Dolce&Gabbana lo ha dimostrato nell’ultimo show: l’orologio è molto più che un accessorio, ma il nuovo oggetto del desiderio, e non solo per gli esperti e appassionati del settore. Un investimento destinato a durare per sempre, un complice di eleganza e istituzionalità che sa farsi versatile e adattarsi alle esigenze del quotidiano. Ma soprattutto, un alleato prezioso dello stile, e ora più che mai la moda, conscia del suo potenziale, ha scelto di esplorarne le mille e una possibilità di essere sfoggiato e, badate bene, non solo al polso. In questo, la collezione menswear Fall/Winter 2026 di DG ci ha offerto mille spunti su come rendere l’orologio il protagonista dei look, sia quelli più casual e daily, sia quelli più formali ed esclusivi. L’orologio si spoglia della sua semplice connotazione utilitaria e diventa un gioiello con cui divertirsi a sperimentare, un tocco di puro styling che esprime eleganza timeless e irriverenza retrò.
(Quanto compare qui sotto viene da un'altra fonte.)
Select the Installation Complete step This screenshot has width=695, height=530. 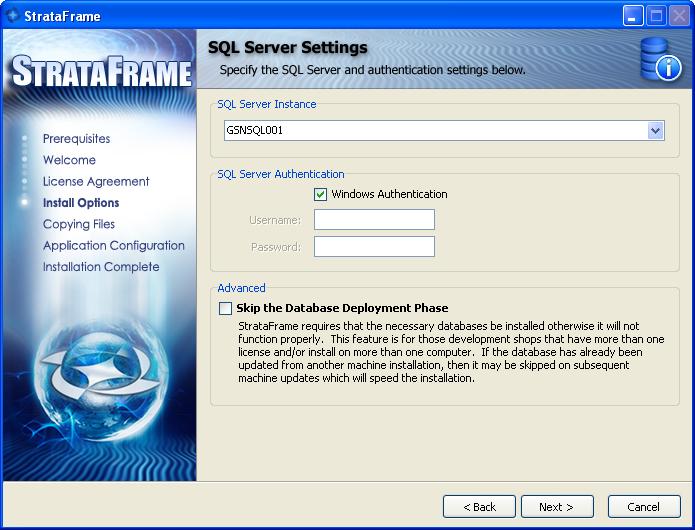101,267
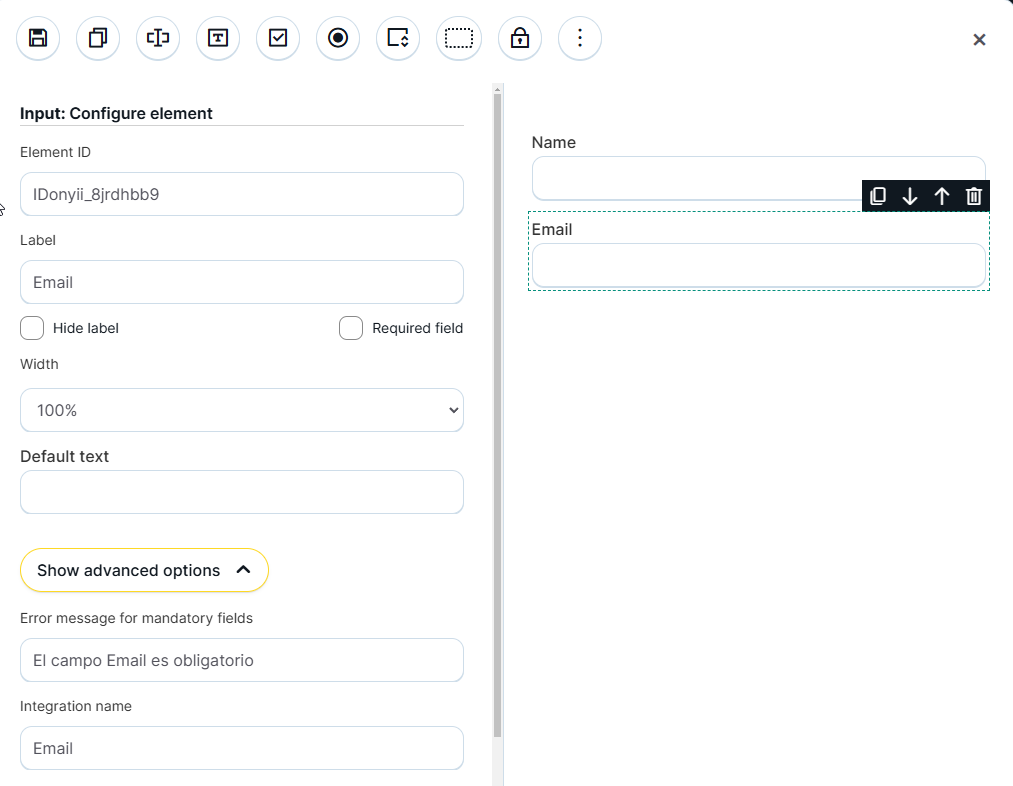Screen dimensions: 1013x786
Task: Enable the Hide label checkbox
Action: [x=32, y=328]
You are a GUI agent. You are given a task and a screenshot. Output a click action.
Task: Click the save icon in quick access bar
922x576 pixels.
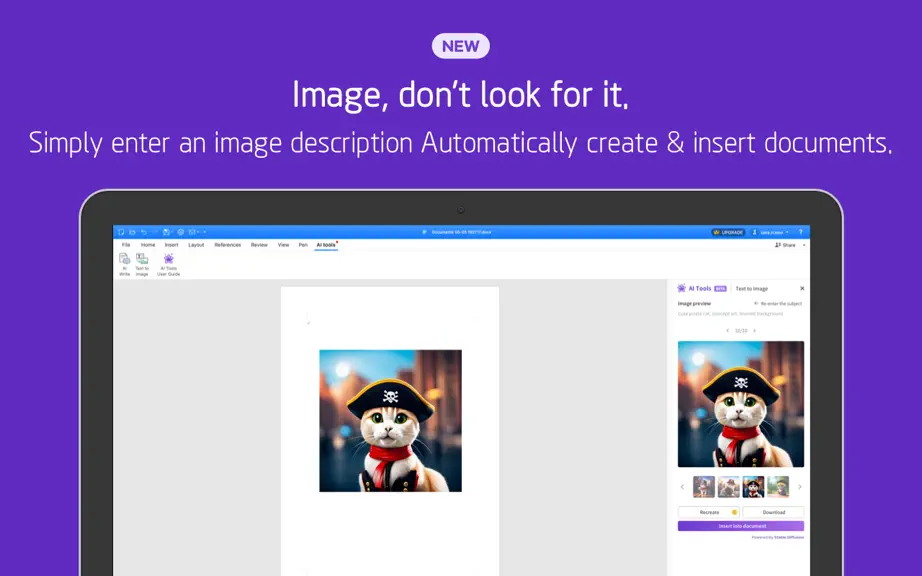(x=166, y=232)
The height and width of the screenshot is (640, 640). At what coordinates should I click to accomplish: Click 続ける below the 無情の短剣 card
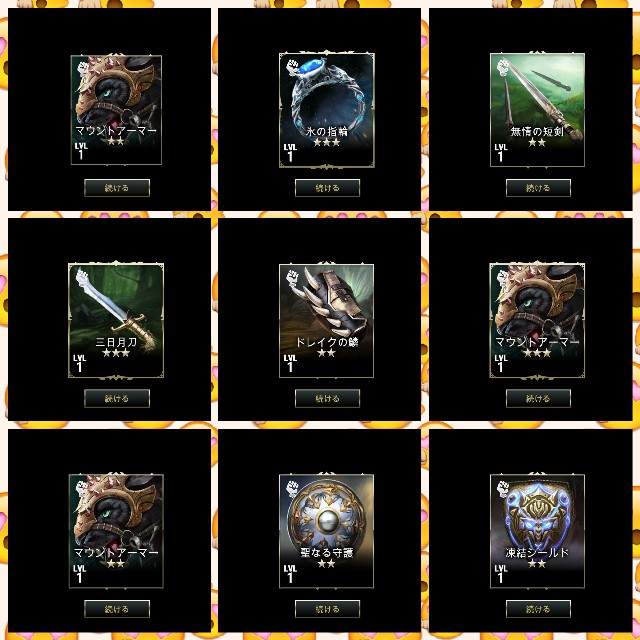click(x=538, y=188)
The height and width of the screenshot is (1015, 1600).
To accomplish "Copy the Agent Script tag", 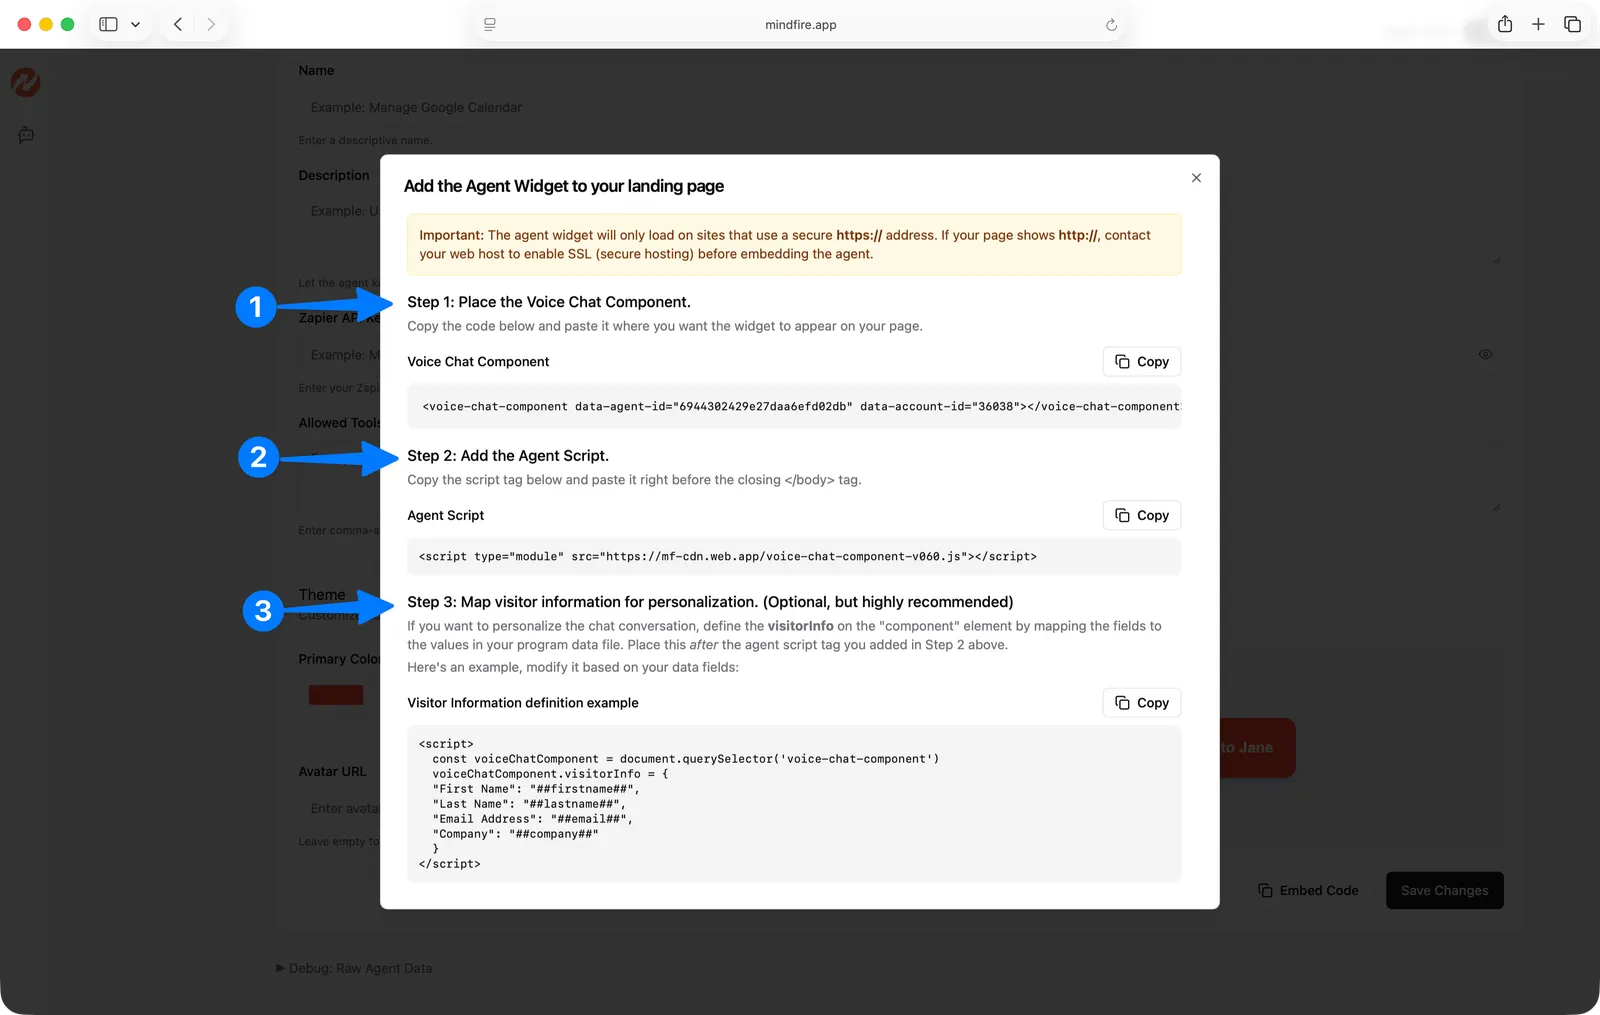I will (1142, 515).
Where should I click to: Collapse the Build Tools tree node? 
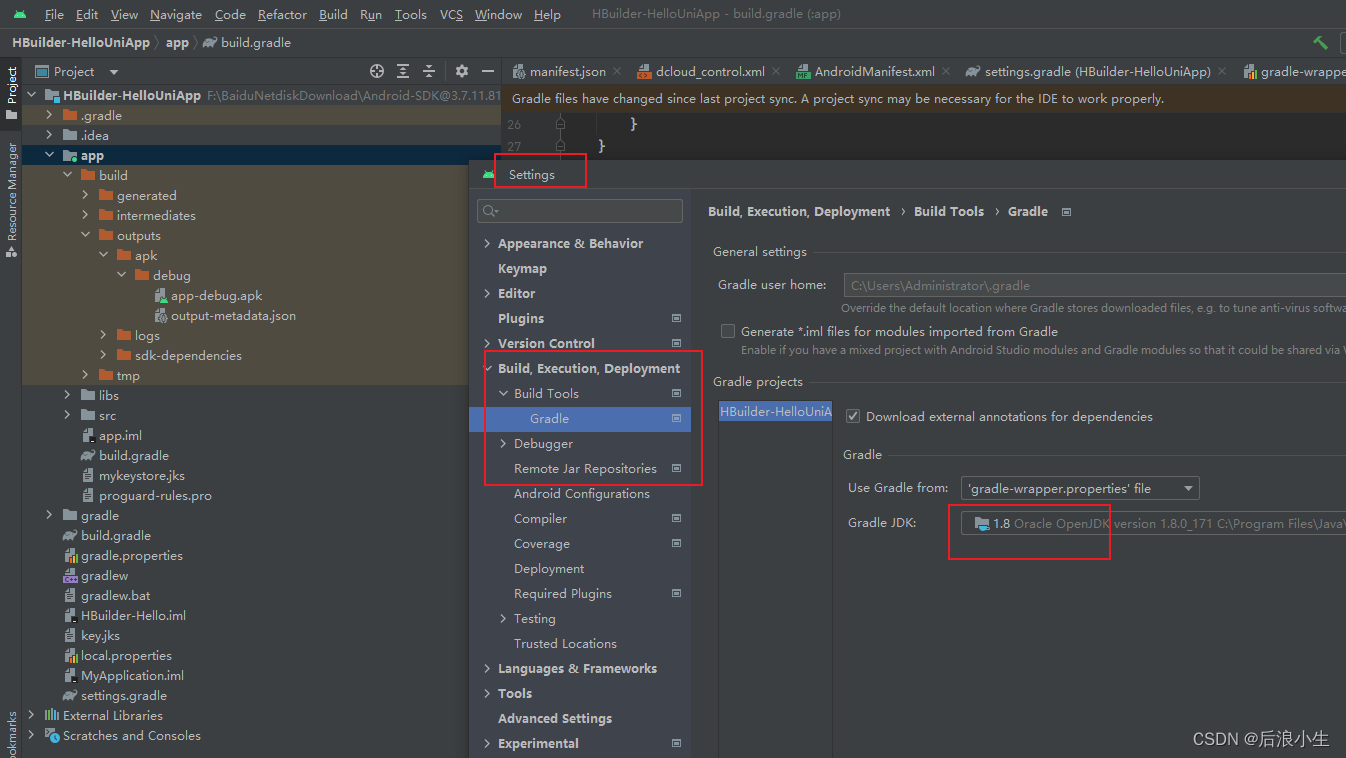tap(504, 393)
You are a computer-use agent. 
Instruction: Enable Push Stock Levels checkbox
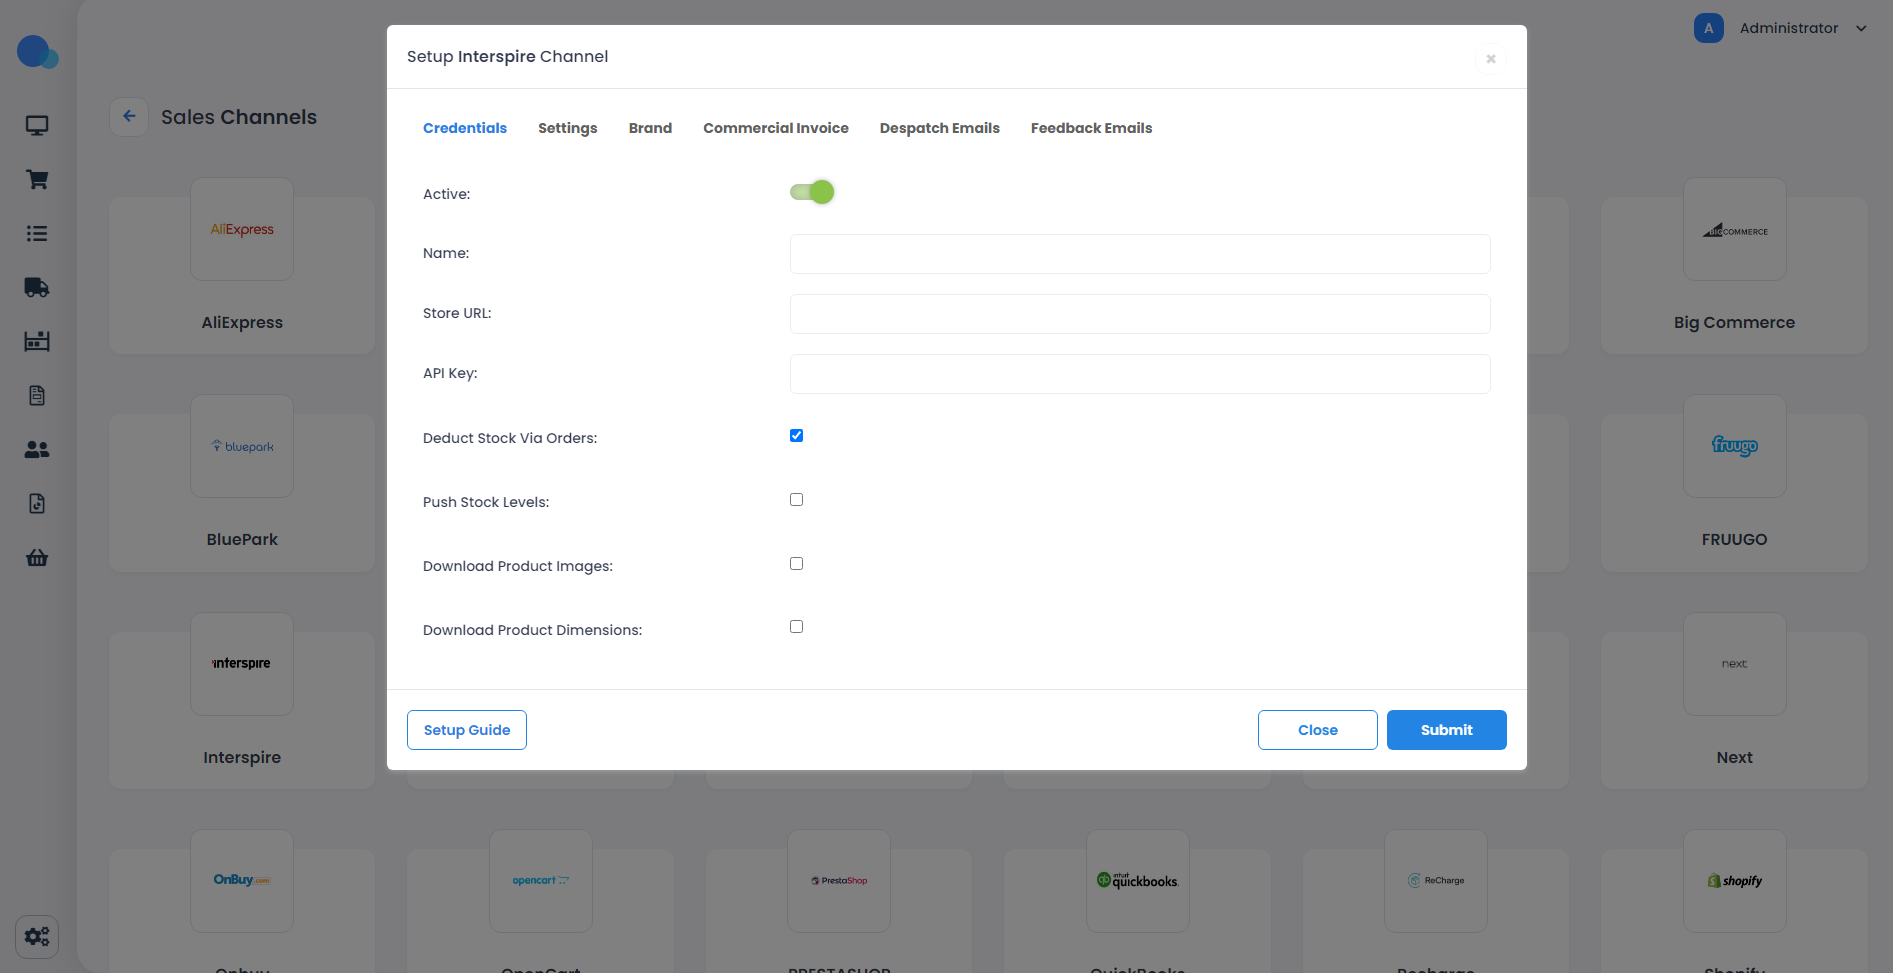coord(797,500)
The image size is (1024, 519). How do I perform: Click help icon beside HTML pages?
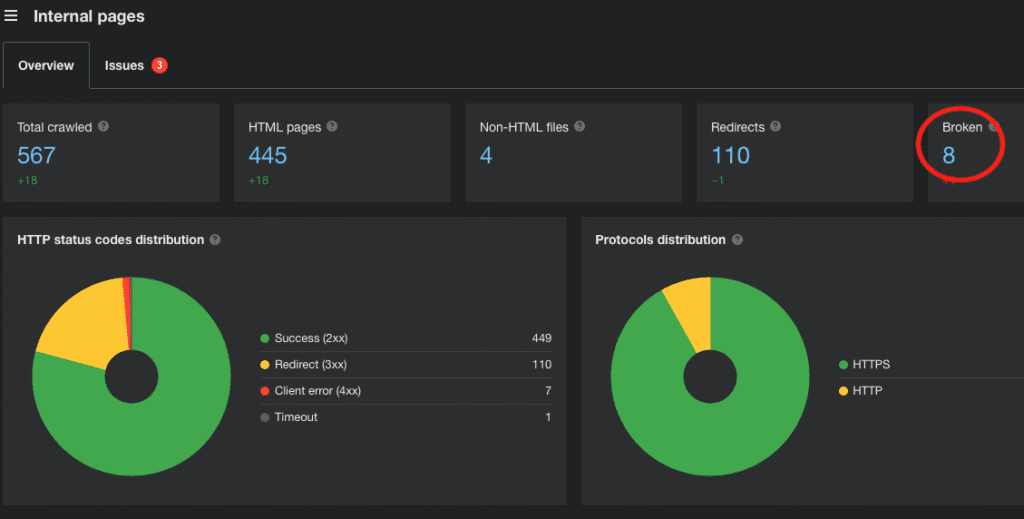click(x=332, y=127)
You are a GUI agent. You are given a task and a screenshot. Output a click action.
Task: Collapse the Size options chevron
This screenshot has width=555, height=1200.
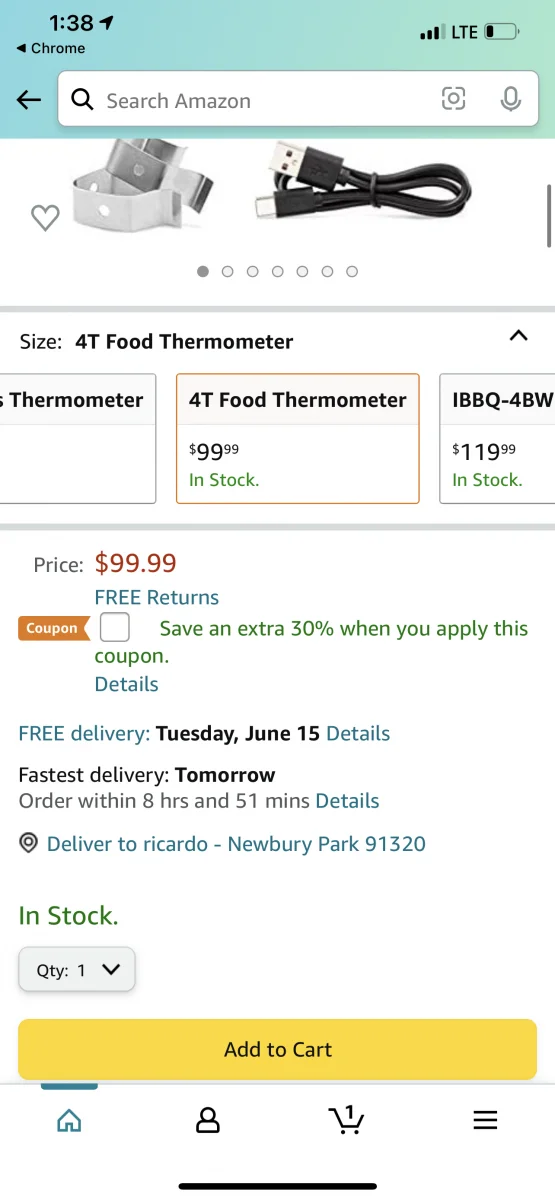pyautogui.click(x=518, y=336)
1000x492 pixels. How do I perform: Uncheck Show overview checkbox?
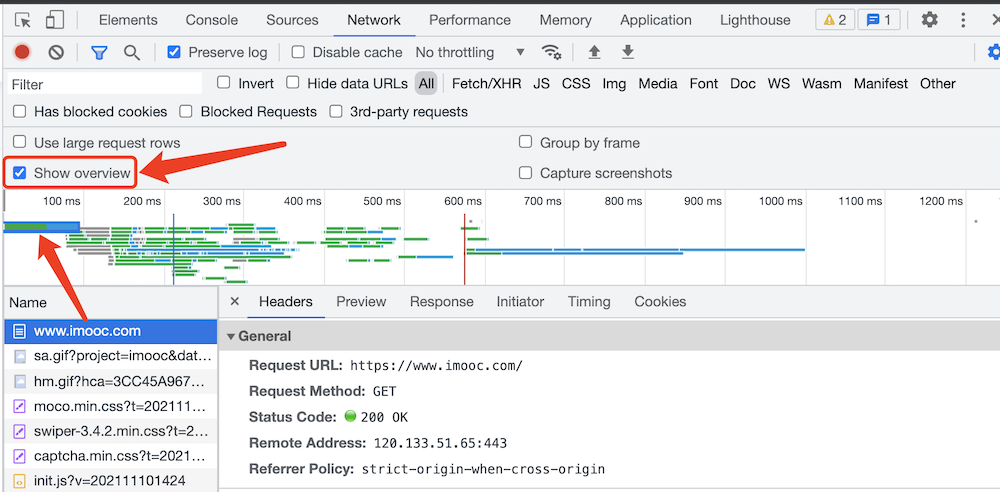point(20,173)
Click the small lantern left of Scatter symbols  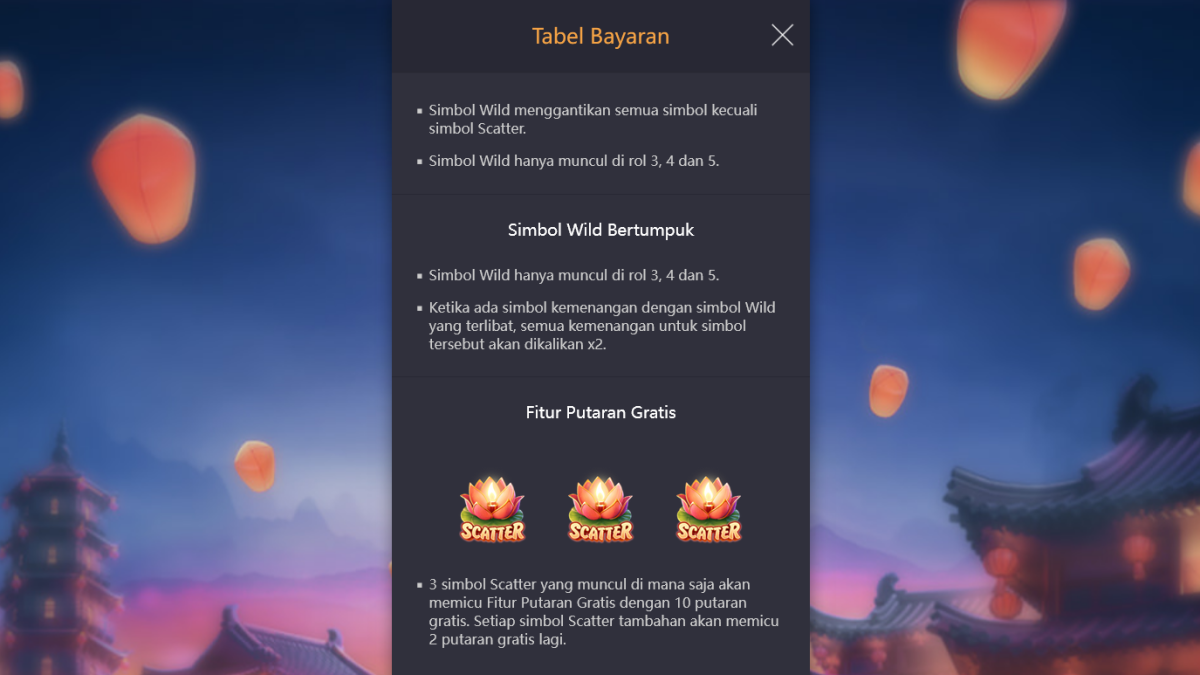tap(254, 466)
Nella collezione del brand italiano, troviamo orologi preziosissimi portati come collane, ciondoli, spille, cinture. Incastonati in montature sontuose e scintillanti, li ritroviamo in applicazioni floreali da sfoggiare con gusto sui revers delle giacche da smoking, ma anche come catene che arricchiscono e conferiscono un tocco unico al punto vita. L’ispirazione parte senza dubbio dagli orologi da taschino, un vezzo estetico tipico dei dandy del secolo scorso. Piccoli tesori che fanno la differenza e lasciano il segno, all’insegna di un lifestyle che oltrepassa i trend passeggeri e diventa certezza destinata a durare.

L’orologio è il custode prezioso di un tempo che è solo nostro ed è scandito da ogni cambio di outfit. Ma anche un elemento universale che sa diventare unico in quanto riflesso della personalità di chi lo indossa. ⁠Un invito oltrepassare le convenzioni: chi lo dice che l’orologio si porta solo al polso?